» **Work instruction A**:
Return the part of the article on attackers abusing legitimate IT tools from "Fahmida Y. Rashid" up to and including "as legitimate users.", copied word for word.
» **Work instruction B**:
In the article on attackers abusing legitimate IT tools, what average dwell time does FireEye's Mandiant give in its latest M-Trends report?

» **Page text**:
Fahmida Y. Rashid | July 4, 2016
Online attackers don't need malware when they can just pretend to be regular users or administrators on the network

LightCyber found that attackers were also using VMware vSphere Client, the management utility for VMware vSphere Server virtualization, and PowerShell, built-in and enabled on many Windows platforms.

Remote desktop software let attackers access new hosts and remotely control compromised devices, much the same way IT administrators rely on them to perform maintenance and support tasks like installing and upgrading software. Once attackers guess the user credentials, they can burrow deeper into the network while posing as legitimate users.

This is what likely happened recently with TeamViewer, with users claiming attackers accessed their system via the remote desktop tool and drained PayPal accounts. TeamViewer was also implicated in attacks against TalkTalk customers where fraudulent tech support representatives tried to get access to their machines.

TeamViewer, Ammy Addminn, and LogMeIn, are typically used to control computers from outside the network, while VNC and Remote Desktop Connection are used from within the network. Defenders need to monitor all remote desktop connections and enforce strong authentication to prevent credential theft. TeamViewer, for example, supports two-factor authentication.

And it's not just third-party tools. Attackers can also use mundane applications like web browsers, file transfer clients and native system tools for their malicious purposes. Malicious plugins and toolbars let command-and-control servers communicate with the infected system.

"Web browsers and other 'good' apps, in the hands of malicious insiders and external attackers, can become weapons to carry out costly attacks," LightCyber said.

LightCyber's findings highlight that organizations can't just focus on malware activity to detect breaches. A few days typically pass between the time when attackers get into the network and when data exfiltration occurs, but if the defenders don't monitor the network for suspicious usage patterns from their normal IT tools, they can't stop the attackers in time. This explains why it takes organizations so long to detect breaches -- FireEye's Mandiant noted in its latest M-Trends report the average dwell time is 146 days.

While organizations must stay on top of vulnerabilities and block malware infections, that is just the beginning. They also need to understand how different software and applications are used within their network to identify potential red flags. When threat actors use networking tools, administration utilities, and remote desktop applications in the network for reconnaissance and lateral movement, then defenders can uncover them only by looking for anomalous behaviors.

"Despite these increasingly well understood realities, our industry still has an unshakable obsession with malware," said Jason Matlof, executive vice-president of LightCyber.

» **Provided records**:
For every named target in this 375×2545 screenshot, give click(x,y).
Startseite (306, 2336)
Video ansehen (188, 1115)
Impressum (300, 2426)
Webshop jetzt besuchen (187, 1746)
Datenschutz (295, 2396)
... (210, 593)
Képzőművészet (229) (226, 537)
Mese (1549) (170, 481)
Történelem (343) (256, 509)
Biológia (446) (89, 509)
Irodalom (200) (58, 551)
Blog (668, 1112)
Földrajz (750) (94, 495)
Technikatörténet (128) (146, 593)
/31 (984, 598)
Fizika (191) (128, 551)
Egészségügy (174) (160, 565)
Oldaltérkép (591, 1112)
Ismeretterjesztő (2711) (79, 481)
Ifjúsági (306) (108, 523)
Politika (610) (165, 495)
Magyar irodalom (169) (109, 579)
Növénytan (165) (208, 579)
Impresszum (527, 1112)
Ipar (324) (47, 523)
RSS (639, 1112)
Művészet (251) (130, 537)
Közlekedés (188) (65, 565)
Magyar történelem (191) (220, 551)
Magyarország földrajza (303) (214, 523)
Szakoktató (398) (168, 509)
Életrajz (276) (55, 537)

» **Written response A**:
Fahmida Y. Rashid | July 4, 2016
Online attackers don't need malware when they can just pretend to be regular users or administrators on the network

LightCyber found that attackers were also using VMware vSphere Client, the management utility for VMware vSphere Server virtualization, and PowerShell, built-in and enabled on many Windows platforms.

Remote desktop software let attackers access new hosts and remotely control compromised devices, much the same way IT administrators rely on them to perform maintenance and support tasks like installing and upgrading software. Once attackers guess the user credentials, they can burrow deeper into the network while posing as legitimate users.

» **Written response B**:
146 days.